-------- Task material
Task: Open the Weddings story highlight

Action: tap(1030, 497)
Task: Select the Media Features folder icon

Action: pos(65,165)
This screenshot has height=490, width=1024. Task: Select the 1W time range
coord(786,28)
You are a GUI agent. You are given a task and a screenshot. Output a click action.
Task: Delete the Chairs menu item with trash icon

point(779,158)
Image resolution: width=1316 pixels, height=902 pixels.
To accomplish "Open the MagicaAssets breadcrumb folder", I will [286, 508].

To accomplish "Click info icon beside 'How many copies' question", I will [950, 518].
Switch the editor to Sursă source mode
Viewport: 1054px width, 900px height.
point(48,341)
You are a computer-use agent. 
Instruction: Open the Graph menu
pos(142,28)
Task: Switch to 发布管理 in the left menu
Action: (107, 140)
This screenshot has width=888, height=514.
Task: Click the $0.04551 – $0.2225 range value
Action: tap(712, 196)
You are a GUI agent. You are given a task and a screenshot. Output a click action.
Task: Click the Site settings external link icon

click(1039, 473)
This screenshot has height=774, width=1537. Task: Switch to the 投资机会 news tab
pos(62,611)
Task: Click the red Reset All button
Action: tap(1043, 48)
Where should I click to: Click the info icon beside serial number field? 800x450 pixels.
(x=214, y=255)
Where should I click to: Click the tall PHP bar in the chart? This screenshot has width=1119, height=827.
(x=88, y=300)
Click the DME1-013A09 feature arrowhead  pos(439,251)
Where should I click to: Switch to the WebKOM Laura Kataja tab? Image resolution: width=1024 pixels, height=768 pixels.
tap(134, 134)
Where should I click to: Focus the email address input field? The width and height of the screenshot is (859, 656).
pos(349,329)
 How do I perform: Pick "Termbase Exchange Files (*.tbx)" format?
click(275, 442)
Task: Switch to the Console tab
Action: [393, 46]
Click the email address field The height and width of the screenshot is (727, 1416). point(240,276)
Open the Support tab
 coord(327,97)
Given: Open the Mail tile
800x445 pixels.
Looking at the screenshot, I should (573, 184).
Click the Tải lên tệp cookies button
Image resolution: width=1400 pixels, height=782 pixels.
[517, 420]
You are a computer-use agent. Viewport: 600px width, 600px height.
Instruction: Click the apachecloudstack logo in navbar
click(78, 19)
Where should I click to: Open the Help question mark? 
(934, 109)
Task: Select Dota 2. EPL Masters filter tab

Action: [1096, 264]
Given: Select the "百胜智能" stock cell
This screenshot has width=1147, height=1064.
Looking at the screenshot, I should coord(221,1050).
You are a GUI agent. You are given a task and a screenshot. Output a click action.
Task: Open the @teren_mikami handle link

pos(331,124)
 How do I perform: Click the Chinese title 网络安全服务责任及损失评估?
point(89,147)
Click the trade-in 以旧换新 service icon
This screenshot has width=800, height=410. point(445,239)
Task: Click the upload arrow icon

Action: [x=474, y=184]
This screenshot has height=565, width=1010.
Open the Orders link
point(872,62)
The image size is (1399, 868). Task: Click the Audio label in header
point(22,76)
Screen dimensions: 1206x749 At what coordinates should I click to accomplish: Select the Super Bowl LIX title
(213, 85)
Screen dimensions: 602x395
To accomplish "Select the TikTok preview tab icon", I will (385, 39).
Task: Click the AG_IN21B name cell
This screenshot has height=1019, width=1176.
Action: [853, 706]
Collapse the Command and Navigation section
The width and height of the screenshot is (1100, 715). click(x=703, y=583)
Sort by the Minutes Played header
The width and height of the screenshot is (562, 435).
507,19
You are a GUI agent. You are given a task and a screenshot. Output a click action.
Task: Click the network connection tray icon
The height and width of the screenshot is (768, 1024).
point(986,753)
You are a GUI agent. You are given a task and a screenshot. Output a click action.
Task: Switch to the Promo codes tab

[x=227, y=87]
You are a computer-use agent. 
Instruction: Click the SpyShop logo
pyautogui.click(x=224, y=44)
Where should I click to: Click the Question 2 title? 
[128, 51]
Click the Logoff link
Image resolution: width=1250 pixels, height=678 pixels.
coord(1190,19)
----------------
For the listing above, identify each line bearing "will".

● **Solution to this task**:
To accomplish "Open the MagicaAssets breadcrumb folder", I will [286, 508].
To accomplish "Click info icon beside 'How many copies' question", I will [950, 518].
To accomplish "Select the TikTok preview tab icon", I will (385, 39).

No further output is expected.